# Load Data

In [1]:
import pandas as pd
APEXBio_Library_Details = pd.read_excel('L1021-DiscoveryProbe-FDA-approved-Drug-Library(1).xlsx', 
                                        sheet_name='Chemical Data',
                                       nrows=2322) # There is a comment after row 2322. Skipping the comment after our desired data.
APEXBio_Library_Details = APEXBio_Library_Details.dropna(how='all').copy(deep=True) # Dropping any empty rows

# Checking the validity of provided SMILES notation

In [2]:
# We will use rdkit to check validity of provided SMILES notation for all compounds

from rdkit import Chem
from rdkit.Chem import AllChem
from rdkit import DataStructs

def smiles_check(SMILES_code):
    x = 1
    if Chem.MolFromSmiles(SMILES_code) is None:
        x =0
    return x
APEXBio_Library_Details['SMILES_check'] = APEXBio_Library_Details['SMILES'].apply(smiles_check)

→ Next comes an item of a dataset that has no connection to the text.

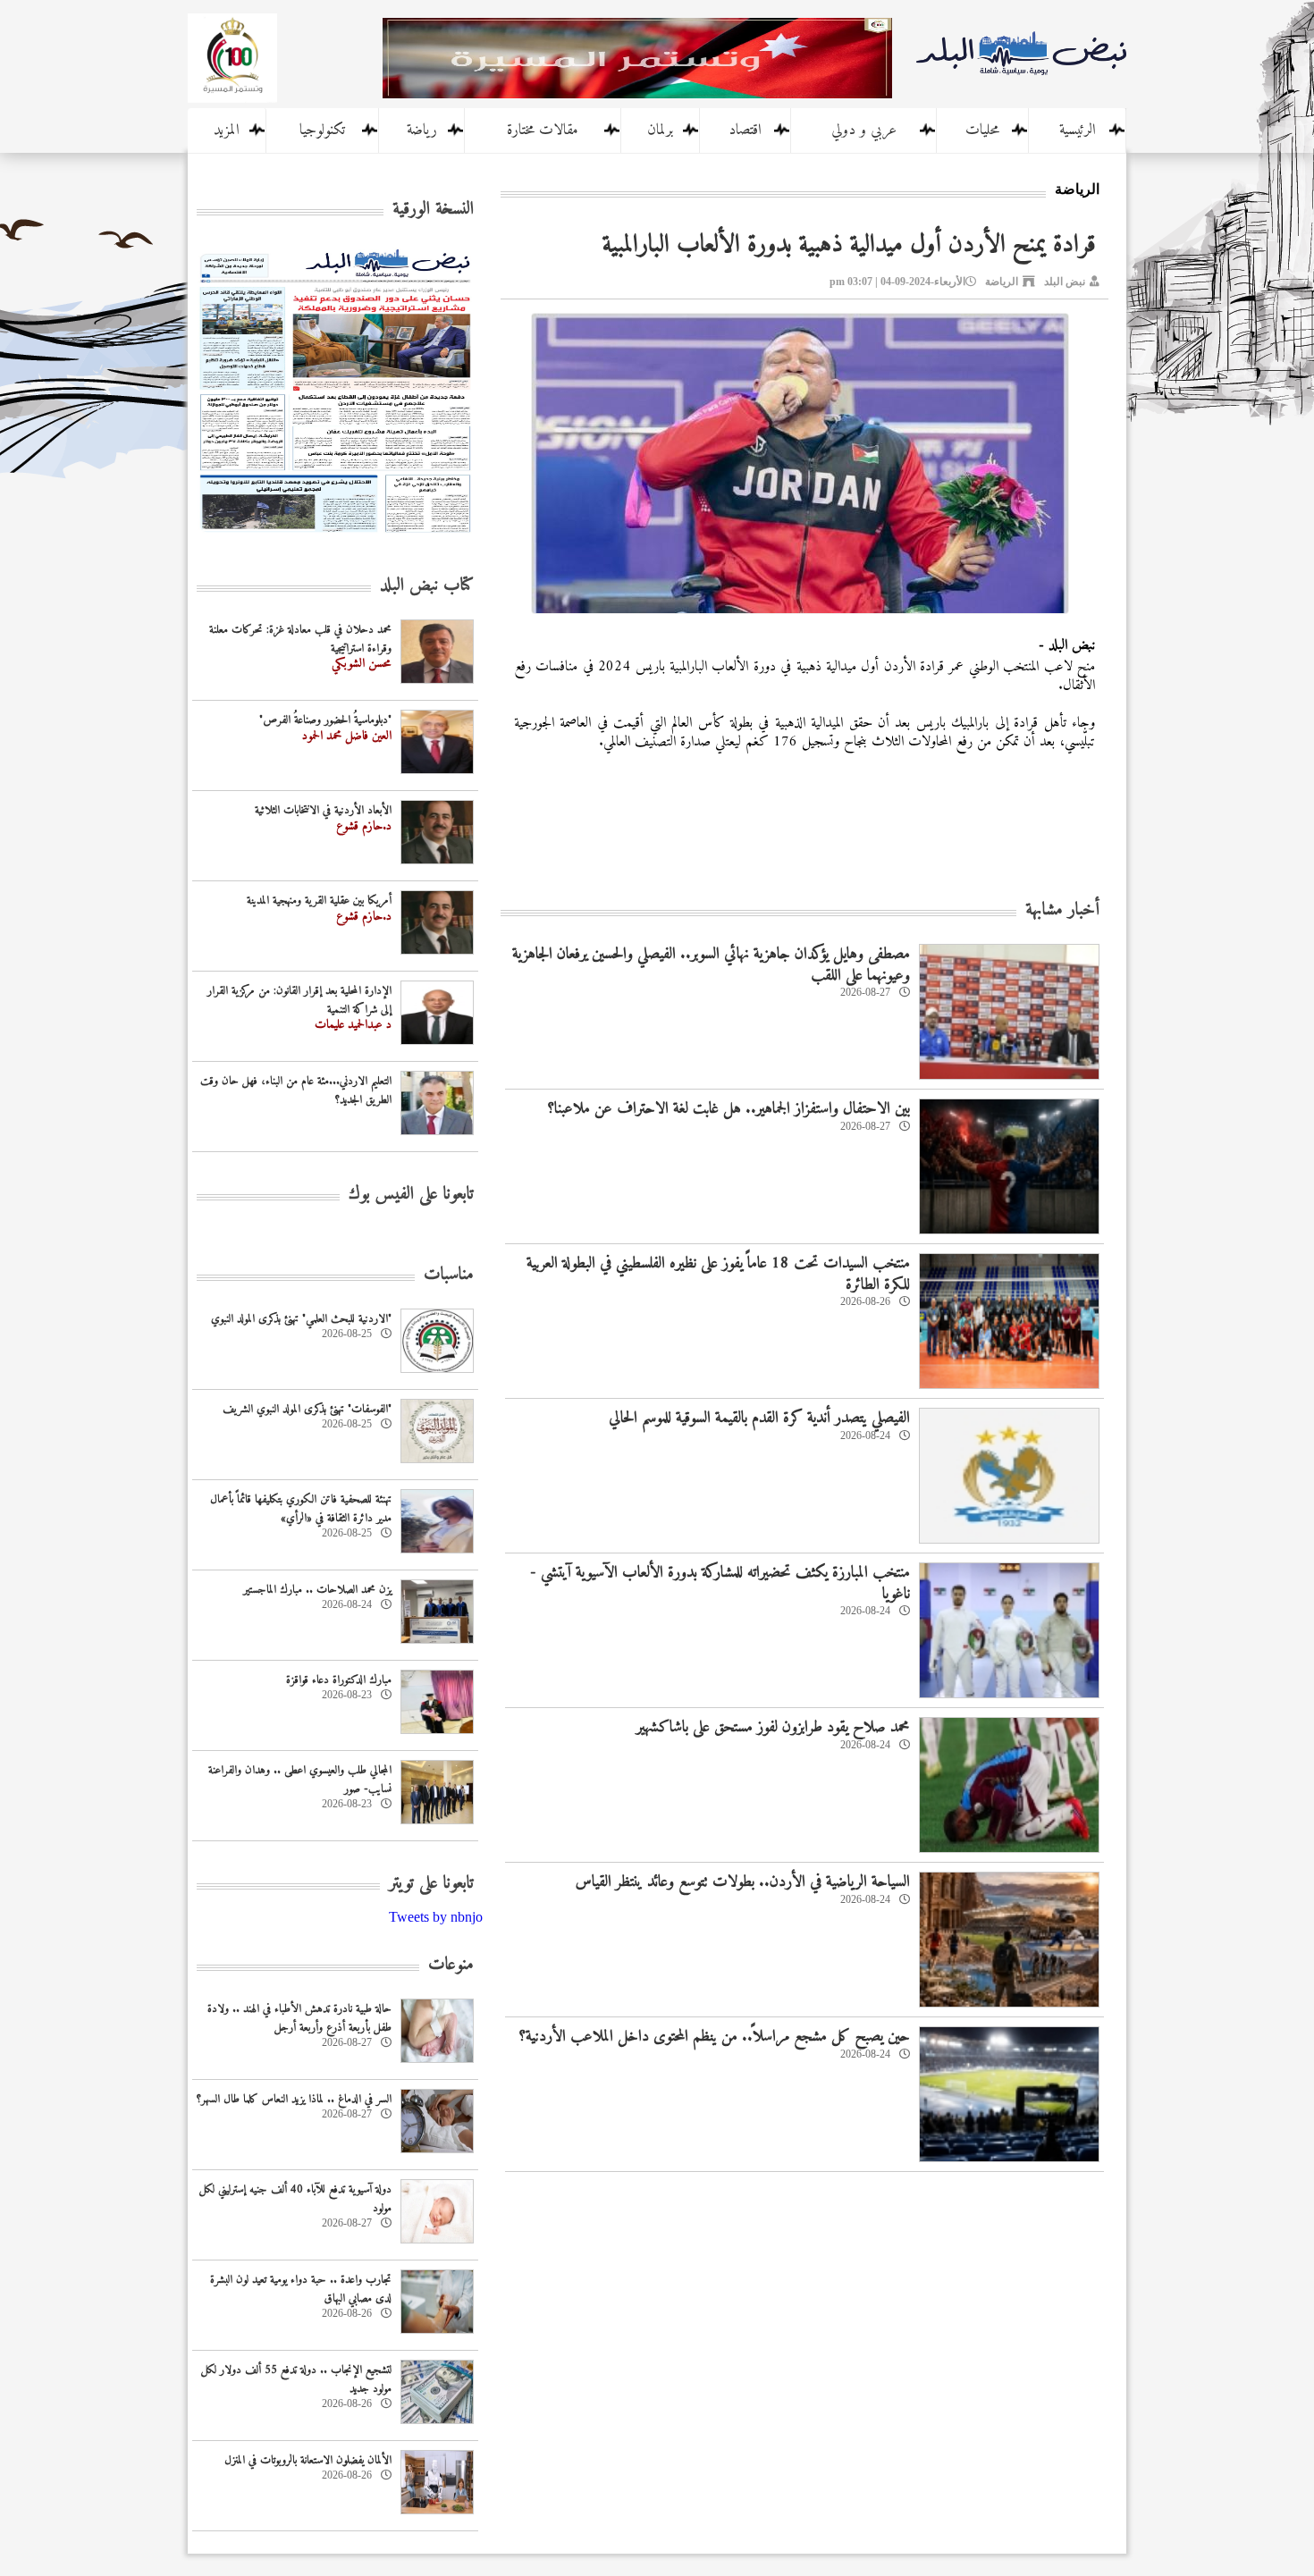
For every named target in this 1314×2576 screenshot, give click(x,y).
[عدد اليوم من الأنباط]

# Get entries with defective SMILES 
## smiles_to_parse dictionary pairs compound name to respective APEXbio URL

In [3]:
Entries_with_defective_SMILES = APEXBio_Library_Details[APEXBio_Library_Details.SMILES_check == 0].copy(deep=True)
smiles_to_parse_dict = dict(zip(Entries_with_defective_SMILES['Item Name'], Entries_with_defective_SMILES['URL']))
# len(smiles_to_parse_dict) = 290, there are 290 compounds with defective SMILES

# Get SMILES notation from PubChem

In [4]:
import pubchempy as pcp
name_to_SMILES_pcp = {i:pcp.get_compounds(i, 'name') for i in smiles_to_parse_dict}
# This step should take a while since this is communication with PubChem server and 
# fetching server response.

# Get PubChem results with multiple hits

In [5]:
name_to_SMILES_pcp_entries_with_multiple_hits = dict()
for i in name_to_SMILES_pcp:
    if len(name_to_SMILES_pcp[i]) > 1:
        name_to_SMILES_pcp_entries_with_multiple_hits[i] = name_to_SMILES_pcp[i]
len(name_to_SMILES_pcp_entries_with_multiple_hits)

97

# Get PubChem results with single or zero hits

In [43]:
name_to_SMILES_pcp_single_or_zero_hit = dict()
for i in (set(name_to_SMILES_pcp.keys()) - set(name_to_SMILES_pcp_entries_with_multiple_hits.keys())):
    name_to_SMILES_pcp_single_or_zero_hit[i] = name_to_SMILES_pcp[i]
#name_to_SMILES_pcp_single_or_zero_hit

 # Get PubChem results with zero hits

In [7]:
name_to_SMILES_pcp_zero_hit = [i for i in name_to_SMILES_pcp_single_or_zero_hit if len(name_to_SMILES_pcp_single_or_zero_hit[i]) == 0]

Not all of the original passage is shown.